Non-consecutive added token '{token}' found.

Question

Non-consecutive added token '{token}' found.

chicuong209 opened this issue 4 years ago · 10 comments

As the title. I meet the below error when using PhoBertTokenizer for Vietnamese Question Answering task. Could you please help me to fix it ? Thank you.
f"Non-consecutive added token '{token}' found. " AssertionError: Non-consecutive added token '<mask>' found. Should have index 5 but has index 64000 in saved vocabulary.
Btw, i have tried to set self.encoder[self.mask_token] = 4, the training process can run normally, but it doesn't seem a right way.

Answer 1 · 2020-09-16T04:13:25.000Z

Please could you provide more details (data, scripts, .... as much as you can) ?
Probably you saved a dictionary and then tried to reload it?

Answer 2 · 2020-09-16T04:36:52.000Z

Please could you provide more details (data, scripts, .... as much as you can) ?
Probably you saved a dictionary and then tried to reload it?

The data is the SQuAD v1.1 dataset that was translated into Vietnamese. I use run_squad.py from huggingface examples, but I call directly PhoBertConfig, PhoBertTokenizer and PhoBertModelForQuestionAnswering instead of using AutoConfig, AutoTokenizer, and AutoModelForQuestionAnswering.
Yes, the dictionary is saved and reloaded.

Answer 3 · 2020-09-16T04:42:24.000Z

Then you should skip step 2.
Download the dictionary and bpe files from https://huggingface.co/vinai/phobert-base#list-files and load the tokenizer using: tokenizer=PhoBertTokenizer(path-to-dictionay-file, path-to-bpe-file)

Answer 4 · 2020-09-16T04:43:24.000Z

How come you'd need to save and reload the dictionary ? It's pretty weird :|

Answer 5 · 2020-09-16T05:01:34.000Z

Then you should skip step 2.
Download the dictionary and bpe files from https://huggingface.co/vinai/phobert-base#list-files and load the tokenizer using: tokenizer=PhoBertTokenizer(path-to-dictionay-file, path-to-bpe-file)

ok. I'll try it now

Answer 6 · 2020-09-21T02:48:04.000Z

I have same issue with him. PhoBert model is ok but tokenizer was not found.
The error is as below:
OSError: Model name 'vinai/phobert-base' was not found in tokenizers model name list (roberta-base, roberta-large, roberta-large-mnli, distilroberta-base, roberta-base-openai-detector, roberta-large-openai-detector). We assumed 'vinai/phobert-base' was a path, a model identifier, or url to a directory containing vocabulary files named ['vocab.json', 'merges.txt'] but couldn't find such vocabulary files at this path or url.
I think many people will meet this issue so I post it here :D thanks for your kindly response :D

Answer 7 · 2020-09-21T03:07:27.000Z

Please install transformers from its latest source:

git clone https://github.com/huggingface/transformers.git
cd transformers
pip3 install --upgrade .

And also clean/remove your transformers folder in ~/.cache/torch, so it'd automatically re-download PhoBERT properly. It should work.

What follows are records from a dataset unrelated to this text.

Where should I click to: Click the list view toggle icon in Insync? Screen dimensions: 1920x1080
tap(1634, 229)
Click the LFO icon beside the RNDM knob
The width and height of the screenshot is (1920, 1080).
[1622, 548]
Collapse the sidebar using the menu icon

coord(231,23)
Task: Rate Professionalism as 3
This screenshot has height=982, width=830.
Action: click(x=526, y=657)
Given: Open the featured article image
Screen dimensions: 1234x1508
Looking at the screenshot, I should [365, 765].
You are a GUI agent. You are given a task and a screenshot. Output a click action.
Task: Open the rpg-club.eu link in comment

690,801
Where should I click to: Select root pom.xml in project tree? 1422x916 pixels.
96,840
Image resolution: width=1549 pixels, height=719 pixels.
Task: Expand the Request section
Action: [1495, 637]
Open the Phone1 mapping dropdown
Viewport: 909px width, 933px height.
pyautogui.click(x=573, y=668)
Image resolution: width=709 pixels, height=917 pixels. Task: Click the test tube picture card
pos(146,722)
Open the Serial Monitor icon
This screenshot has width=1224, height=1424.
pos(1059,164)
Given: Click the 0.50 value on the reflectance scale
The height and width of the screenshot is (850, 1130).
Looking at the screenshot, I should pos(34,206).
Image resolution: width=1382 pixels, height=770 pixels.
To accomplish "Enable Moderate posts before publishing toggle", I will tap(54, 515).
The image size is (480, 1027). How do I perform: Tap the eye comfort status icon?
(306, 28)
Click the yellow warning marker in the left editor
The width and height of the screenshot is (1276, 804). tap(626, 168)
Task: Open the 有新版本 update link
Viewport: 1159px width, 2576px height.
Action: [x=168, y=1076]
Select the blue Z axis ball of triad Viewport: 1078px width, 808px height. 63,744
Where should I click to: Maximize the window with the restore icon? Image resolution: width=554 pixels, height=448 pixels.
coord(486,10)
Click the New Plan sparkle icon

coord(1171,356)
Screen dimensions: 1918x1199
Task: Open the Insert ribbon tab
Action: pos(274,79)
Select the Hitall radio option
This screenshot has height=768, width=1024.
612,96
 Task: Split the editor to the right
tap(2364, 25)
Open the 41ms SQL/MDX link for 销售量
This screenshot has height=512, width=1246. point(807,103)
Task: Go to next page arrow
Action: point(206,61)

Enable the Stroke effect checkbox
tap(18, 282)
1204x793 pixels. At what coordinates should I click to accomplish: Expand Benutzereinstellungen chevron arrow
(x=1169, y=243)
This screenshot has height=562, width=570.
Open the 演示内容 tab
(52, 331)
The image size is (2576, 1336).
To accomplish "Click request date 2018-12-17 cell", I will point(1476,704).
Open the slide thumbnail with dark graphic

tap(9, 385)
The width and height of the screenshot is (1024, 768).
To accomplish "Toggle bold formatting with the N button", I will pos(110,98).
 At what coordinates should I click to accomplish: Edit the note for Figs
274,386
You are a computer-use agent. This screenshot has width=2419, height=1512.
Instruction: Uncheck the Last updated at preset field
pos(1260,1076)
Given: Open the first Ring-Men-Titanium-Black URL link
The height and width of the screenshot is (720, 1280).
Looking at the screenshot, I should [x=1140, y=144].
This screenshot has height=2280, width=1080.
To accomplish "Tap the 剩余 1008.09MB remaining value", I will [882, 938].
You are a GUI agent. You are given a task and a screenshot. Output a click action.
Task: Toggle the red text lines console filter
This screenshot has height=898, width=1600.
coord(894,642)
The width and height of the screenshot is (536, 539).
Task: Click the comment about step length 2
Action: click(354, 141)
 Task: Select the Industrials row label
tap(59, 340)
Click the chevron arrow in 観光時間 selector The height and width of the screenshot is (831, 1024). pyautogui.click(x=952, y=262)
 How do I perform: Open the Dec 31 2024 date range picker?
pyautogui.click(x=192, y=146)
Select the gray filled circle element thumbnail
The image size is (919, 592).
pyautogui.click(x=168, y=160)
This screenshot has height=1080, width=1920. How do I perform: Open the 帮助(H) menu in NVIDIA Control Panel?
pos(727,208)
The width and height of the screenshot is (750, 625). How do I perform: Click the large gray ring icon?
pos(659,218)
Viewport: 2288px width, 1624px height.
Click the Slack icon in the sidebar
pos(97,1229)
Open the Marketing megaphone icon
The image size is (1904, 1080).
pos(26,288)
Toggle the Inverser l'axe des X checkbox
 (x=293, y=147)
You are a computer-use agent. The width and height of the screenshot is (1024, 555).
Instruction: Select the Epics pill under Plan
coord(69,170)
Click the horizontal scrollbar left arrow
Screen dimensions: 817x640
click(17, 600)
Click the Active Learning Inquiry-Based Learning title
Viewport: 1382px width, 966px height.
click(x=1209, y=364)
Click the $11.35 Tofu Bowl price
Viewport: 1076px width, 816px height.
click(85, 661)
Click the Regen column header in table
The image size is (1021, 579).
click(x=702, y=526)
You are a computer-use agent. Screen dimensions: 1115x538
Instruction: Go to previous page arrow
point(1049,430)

Answer 8 · 2020-09-21T03:17:55.000Z

Please install transformers from its latest source:
git clone https://github.com/huggingface/transformers.git
cd transformers
pip3 install --upgrade .
And also clean/remove your transformers folder in ~/.cache/torch, so it'd automatically re-download PhoBERT properly. It should work.

@chicuong209 if there is any problem, you might want to follow the above instruction. I'm pretty sure PhoBERT would work without any loading issue.

Answer 9 · 2020-09-21T06:22:53.000Z

Please install transformers from its latest source:
git clone https://github.com/huggingface/transformers.git
cd transformers
pip3 install --upgrade .
And also clean/remove your transformers folder in ~/.cache/torch, so it'd automatically re-download PhoBERT properly. It should work.

Thank you, it works for me.

Answer 10 · 2020-09-21T06:24:22.000Z

Please install transformers from its latest source:
git clone https://github.com/huggingface/transformers.git
cd transformers
pip3 install --upgrade .
And also clean/remove your transformers folder in ~/.cache/torch, so it'd automatically re-download PhoBERT properly. It should work.
Thank you, it works for me. The problem is I think it will be download PhoBERT automatically when I run command to install transformers from pip.